Népal : les émeutes à Katmandou reflètent les espoirs déçus d’une génération

Le 11/09/2025
Déclenchées par la suspension des réseaux sociaux, les émeutes des derniers jours au Népal ont forcé le Premier ministre à démissionner. La mobilisation des jeunes, à la tête de ce mouvement, reflète leur profonde désillusion face à un système politique qui a trahi les espérances suscitées par la naissance de la démocratie. Les difficultés économiques poussent beaucoup de Népalais à émigrer. En avril, des manifestations avaient déjà eu lieu afin de demander le retour de la monarchie comme alternative à la corruption politique.

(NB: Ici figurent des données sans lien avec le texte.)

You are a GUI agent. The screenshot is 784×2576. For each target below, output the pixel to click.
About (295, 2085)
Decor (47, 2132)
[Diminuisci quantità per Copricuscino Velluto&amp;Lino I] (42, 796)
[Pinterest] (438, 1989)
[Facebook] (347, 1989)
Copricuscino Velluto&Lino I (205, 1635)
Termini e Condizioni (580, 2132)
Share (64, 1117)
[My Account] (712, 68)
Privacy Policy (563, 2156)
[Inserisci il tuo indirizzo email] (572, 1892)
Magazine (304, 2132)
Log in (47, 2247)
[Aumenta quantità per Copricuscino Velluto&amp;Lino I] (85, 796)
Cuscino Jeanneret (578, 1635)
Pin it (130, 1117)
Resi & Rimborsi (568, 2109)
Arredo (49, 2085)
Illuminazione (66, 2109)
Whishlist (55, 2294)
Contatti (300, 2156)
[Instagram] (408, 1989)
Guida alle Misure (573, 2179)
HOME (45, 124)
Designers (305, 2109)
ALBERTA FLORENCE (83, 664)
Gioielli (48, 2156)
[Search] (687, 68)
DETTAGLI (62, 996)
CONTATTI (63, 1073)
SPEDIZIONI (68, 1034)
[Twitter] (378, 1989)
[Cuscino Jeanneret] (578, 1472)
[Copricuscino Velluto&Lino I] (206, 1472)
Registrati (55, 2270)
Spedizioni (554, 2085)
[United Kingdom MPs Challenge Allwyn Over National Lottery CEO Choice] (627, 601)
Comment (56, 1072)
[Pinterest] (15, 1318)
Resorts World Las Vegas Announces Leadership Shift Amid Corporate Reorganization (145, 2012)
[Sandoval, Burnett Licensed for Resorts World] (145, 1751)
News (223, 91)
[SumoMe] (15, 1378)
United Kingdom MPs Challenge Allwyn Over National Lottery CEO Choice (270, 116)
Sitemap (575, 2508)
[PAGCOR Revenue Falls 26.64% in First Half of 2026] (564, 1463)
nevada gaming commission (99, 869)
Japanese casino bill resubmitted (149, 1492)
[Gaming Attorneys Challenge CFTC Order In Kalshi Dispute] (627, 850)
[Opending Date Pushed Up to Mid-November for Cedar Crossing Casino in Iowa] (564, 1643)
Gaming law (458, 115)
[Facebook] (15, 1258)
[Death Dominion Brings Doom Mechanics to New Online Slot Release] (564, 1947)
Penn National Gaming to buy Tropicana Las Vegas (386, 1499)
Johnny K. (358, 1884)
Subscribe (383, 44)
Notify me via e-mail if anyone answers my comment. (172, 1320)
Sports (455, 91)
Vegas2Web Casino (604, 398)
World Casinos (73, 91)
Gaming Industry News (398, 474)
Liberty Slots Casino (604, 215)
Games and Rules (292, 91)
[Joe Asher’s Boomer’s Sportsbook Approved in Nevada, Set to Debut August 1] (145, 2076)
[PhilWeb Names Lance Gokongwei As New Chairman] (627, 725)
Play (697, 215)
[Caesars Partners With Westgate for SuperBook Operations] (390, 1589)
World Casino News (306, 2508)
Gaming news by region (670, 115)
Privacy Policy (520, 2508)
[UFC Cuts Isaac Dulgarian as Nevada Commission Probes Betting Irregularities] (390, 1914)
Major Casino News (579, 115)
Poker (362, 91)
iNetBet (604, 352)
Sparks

Après deux jours de manifestations violemment réprimées, l’armée népalaise a renforcé la sécurité autour du Parlement national. Les émeutes ont été déclenchées ce lundi 8 septembre, plusieurs jours après le blocage de 26 plateformes de réseaux sociaux (dont Facebook, YouTube, X, LinkedIn, Instagram, WhatsApp, Signal et WeChat). Les jeunes Népalais avaient en effet commencé à exprimer leur impatience il y a plusieurs semaines sur les réseaux sociaux, face au népotisme rampant.
La suspension des réseaux sociaux a donc été le déclencheur, mais c’est bien la corruption et les actions du gouvernement qui sont à la racine de la mobilisation de la « génération Z ». La levée de l’interdiction et la démission du ministre de l’Intérieur Ramesh Lekhah n’étaient pas suffisantes à apaiser les tensions. Plusieurs bâtiments du gouvernement ont été incendiés ce mardi, ainsi que les habitations de plusieurs responsables politiques et membres du gouvernement.
L’intensification des émeutes a forcé le Premier ministre Khadga Prasad Oli à démissionner, mais avec peu d’effets. Plusieurs dizaines de milliers de personnes ont continué de descendre dans la rue jusqu’au soir, en bloquant les routes et en ciblant les ministres et les dirigeants. Des vidéos en ligne montrent l’attaque du chef du parti du Congrès Sher Bahadur Deuba et de son épouse, Arzu Rana Deuba – actuelle ministre des Affaires étrangères –, un épisode qui reflète la profonde colère ressentie par les jeunes Népalais, affectés par de hauts niveaux de chômage et forcés d’émigrer pour leur avenir.
Espoirs déçus
Selon plusieurs analystes, la colère de la société népalaise est en grande partie causée par la perte des espérances qui avaient accompagné l’arrivée d’un gouvernement démocratique en 2006, à la suite du renversement de la monarchie après la guerre civile, puis après l’adoption d’une nouvelle Constitution en 2015.
Les deux événements ont marqué le début d’une nouvelle ère pour le pays, avec une plus grande stabilité économique. Pourtant, selon plusieurs observateurs, les dirigeants qui se sont alternés depuis au pouvoir ont échoué à répondre aux demandes des plus jeunes générations, causant une profonde désillusion et une large insatisfaction vis-à-vis du système politique dans son ensemble – alors que trois principaux partis politiques se sont succédé aux commandes de l’État.
Le même processus s’est produit ailleurs ces dernières années, notamment au Bangladesh l’an dernier avec la chute de la Première ministre Sheikh Hasina, mais surtout au Sri Lanka où le clan Rajapaksa a été chassé du pouvoir en 2022. Beaucoup de jeunes Népalais se sentent démunis, forcés de partir pour trouver des opportunités, dans un pays où près de 20 % de la population vit sous le seuil de pauvreté, tandis que les revenus provenant de la diaspora sont estimés à 10 milliards de dollars US par an.
Génération Z
Les manifestations au Népal sont décrites comme un mouvement mené avant tout par la « génération Z », ceux qui sont nés entre 1995 et 2010. Une personnalité de premier plan a émergé du mouvement : le jeune maire de Katmandou, Balen Shah, né en 1990. C’est un ingénieur de 35 ans devenu rappeur et élu en 2022 comme candidat indépendant.
Ces manifestations ne sont pas un incident isolé. En avril, plusieurs groupes s’étaient rassemblés devant le Parlement afin de demander des réformes concrètes, une action décisive pour lutter contre la crise économique, et des mesures pour combattre la corruption généralisée. Dans ce climat de profonde révolte, des groupes comme le parti RPP (Rastriya Prajatantra Party), proche des groupes hindous, proposent le retour de la monarchie comme une solution à la corruption et au dysfonctionnement du gouvernement.
Dans ce contexte, si le calme semble être revenu après ces jours d’émeutes, les tensions restent vives face à un mouvement sans dirigeant identifié, aux intérêts parfois antagonistes, et sans véritable débouché à ce jour hormis plusieurs démissions et la levée des interdictions sur les réseaux sociaux.